The Constitution vests a limited legislative power in Congress. For more than a century, Congress has routinely used this power to delegate policymaking specifics and technical details to executive agencies charged with effectuating policy principles Congress lays down. In the mine run of cases—a transportation department regulating trucking on an interstate highway, or an aviation agency regulating an airplane lavatory—this is generally well and good. But health agencies do not make housing policy, and occupational safety administrations do not make health policy. Cf. Ala. Ass’n of Realtors, 141 S. Ct. at 2488–90. In seeking to do so here, OSHA runs afoul of the statute from which it draws its power and, likely, violates the constitutional structure that safeguards our collective liberty.

Justice Engelhardt, November 12, 2021, BST Holdings, L.L.C, et al. v. Occupational Safety and Health Administration, Case # 21-60845

WHY DID THE COURT RULE THE WAY IT DID?

OSHA is permitted to bypass the typical notice-and-comment proceedings (a.k.a. due process and checks and balances) for six months by issuing an ETS under 29 U.S.C. § 655(c)(1) if OSHA determines “(A) that employees are exposed to grave danger from exposure to substances or agents determined to be toxic or physically harmful or from new hazards, and (B) that such emergency standard is necessary to protect employees from such danger.” Petitioners, which include five states (Texas, Louisiana, Mississippi (in the Fifth Circuit), South, Carolina, and Utah) and a number of individuals and private organizations, alleged that OSHA failed to meet this demanding standard.

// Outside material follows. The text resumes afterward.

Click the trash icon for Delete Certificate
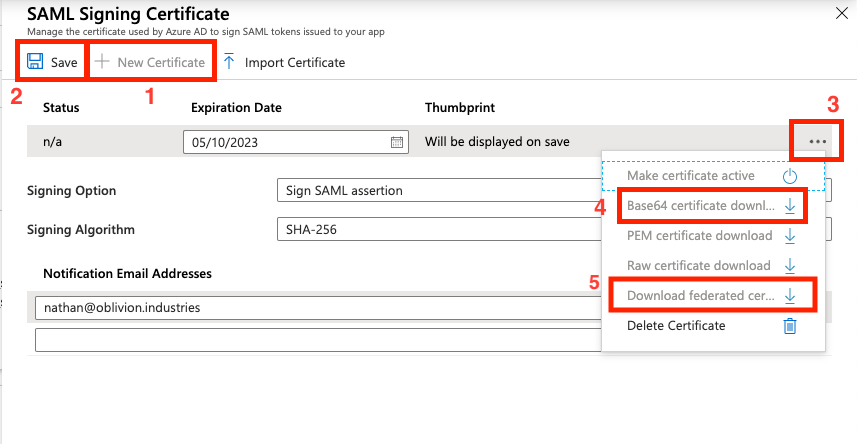 790,326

In considering whether or not to grant Petitioners’ emergency motions for a stay of the ETS, the Court had to evaluate four factors: (1) whether the challengers made a strong showing that they are likely to succeed on the merits; (2) whether the challengers will be irreparably injured absent a stay; (3) whether issuance of the stay will substantially injure the other parties interested in the proceeding; and (4) where the public interest lies. The Fifth Circuit concluded that each of these factors supported a stay.

Without deciding whether the ETS passes constitutional muster, the court concluded that the scope of the ETS grossly exceeded OSHA’s statutory authority. The Court noted that the ETS “is both overinclusive (applying to employers and employees in virtually all industries and workplaces in America, with little attempt to account for the obvious differences between the risks facing, say, a security guard on a lonely night shift, and a meatpacker working shoulder to shoulder in a cramped warehouse) and underinclusive (purporting to save employees with 99 or more coworkers from a ‘grave danger’ in the workplace, while making no attempt to shield employees with 98 or fewer coworkers from the very same threat).” The Court also concluded that the ETS is “staggeringly overbroad” and that OSHA failed to account for the fact that the ongoing threat of COVID-19 is more dangerous to some employees than to others: “[A]ll else equal, a 28 year-old trucker spending the bulk of his workday in the solitude of his cab is simply less vulnerable to COVID-19 than a 62 year-old prison janitor. Likewise, a naturally immune unvaccinated worker is presumably at less risk than an unvaccinated worker who has never had the virus. The list goes on, but one constant remains — the Mandate fails almost completely to address, or even respond to, much of this reality and common sense.”

Finally, the Court questioned OSHA’s premise that “emergency” circumstances justified the ETS because the ETS does not protect those who work for employers with fewer than 100 employees. The court concluded that the true purpose for the ETS was not to enhance workplace safety, but to increase vaccination rates by any means necessary. The Court also questioned the purported “emergency” supporting the need for the ETS by citing prior statements by OSHA and the Biden Administration that neither an ETS nor vaccine mandate were necessary.

In sum, the Fifth Circuit concluded that Petitioners are likely to succeed on the merits, would suffer irreparable harm if the ETS were not stayed, that Respondent OSHA would suffer no harm if stayed, and the public’s interest in staying the ETS pending a ruling on the merits, thereby justifying affirmation of its November 6 order staying the ETS until a full trial on the merits.